4) Indicate how the facility plans to monitor its performance to make sure that solutions are sustained:
The decision to conduct monitoring audits and decision to take to Quality Assurance Performance Improvement committee were made on 11/1/2023. On 11/6/2023, the Administrator or Staff Development Coordinator began auditing 5 transports each week (if less than 5 scheduled, all will be observed at time resident loads onto or off the bus) ensuring leg rests are applied to the wheelchair. The audit also includes ensuring the resident's legs remain on the leg rests during loading or offloading while the wheelchair is being moved; after four weeks the audit will continue for 10 transports per month for a quarter. Any identified issues will be immediately corrected.
The Administrator will present the findings of the audit to the Quality Assurance Performance Improvement committee during the quarterly Quality Assurance Performance Improvement meetings for the next two quarterly meetings.

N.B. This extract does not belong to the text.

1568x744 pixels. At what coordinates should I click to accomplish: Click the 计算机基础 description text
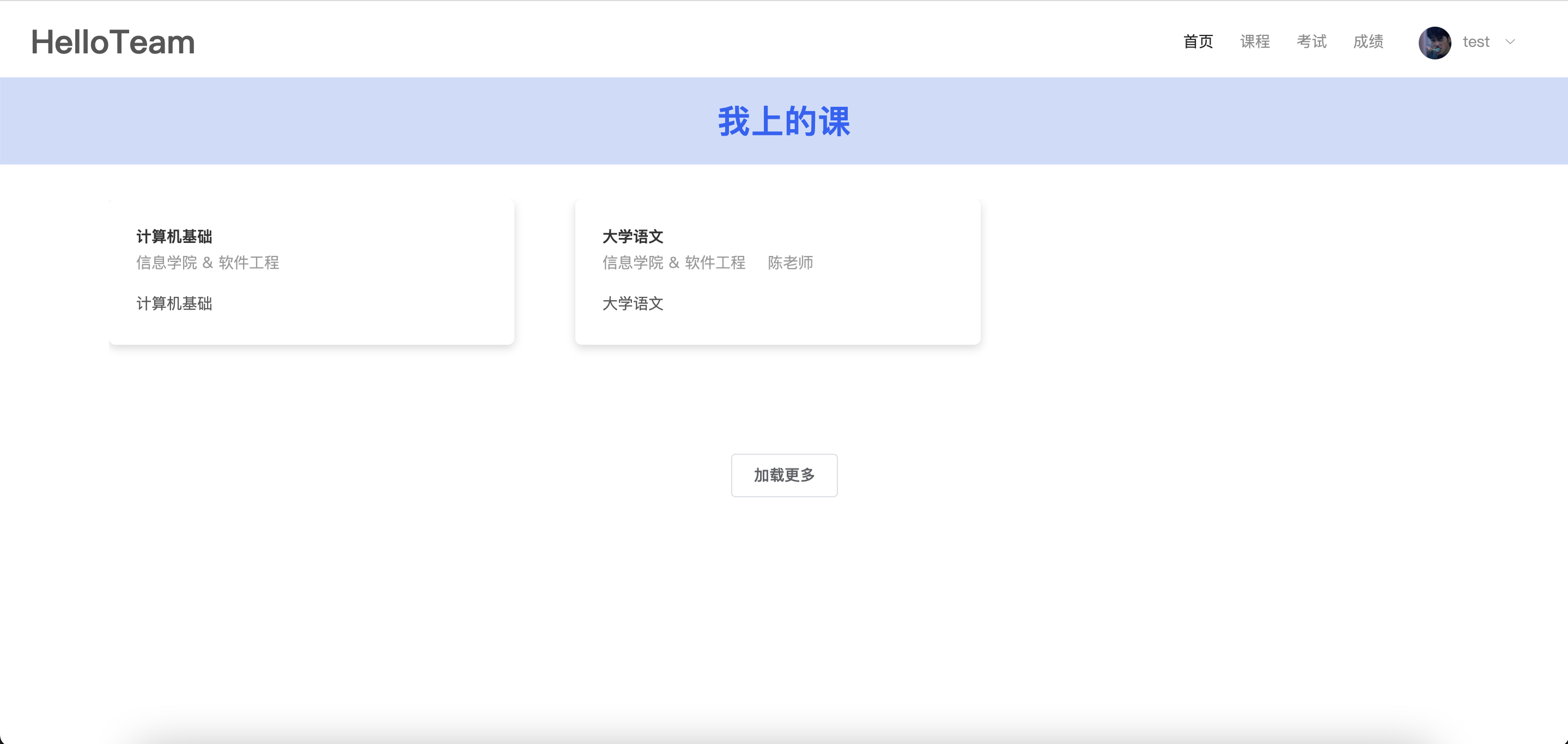[x=174, y=303]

Alleged date of compliance: 11/2/2023
The corrective action plan was validated onsite on 12/04/23. Record review verified education was completed with staff who provide transportation related to the new procedure to ensure leg rests were applied to residents' wheelchairs prior to loading/unloading from the facility vehicle. Education included ensuring the resident's legs remain on leg rests while the wheelchair was being moved. Interviews with the Transportation Aide, Activities Director and Payroll Specialist showed they had been in-serviced on the process of applying leg rests to wheelchairs prior to resident being loaded/unloaded from the facility vehicle and ensuring resident's legs remain on leg rests while the wheelchair was being moved. Staff indicated they would notify the DON if a resident refused leg rests. During an interview with the DON, she indicated if the resident chose not to have leg rests or refused leg rests, the resident would be educated on the benefit of using leg rests and it will be care planned. Transportation would not occur if leg rests were refused. A resident observation verified the resident's leg rests were on a wheelchair prior transport to an appointment. The Transportation Aide confirmed the resident's legs were resting on the leg rests before moving the resident in and out of the facility's vehicle. The facility's corrective action plan was validated to be completed as of 11/2/23.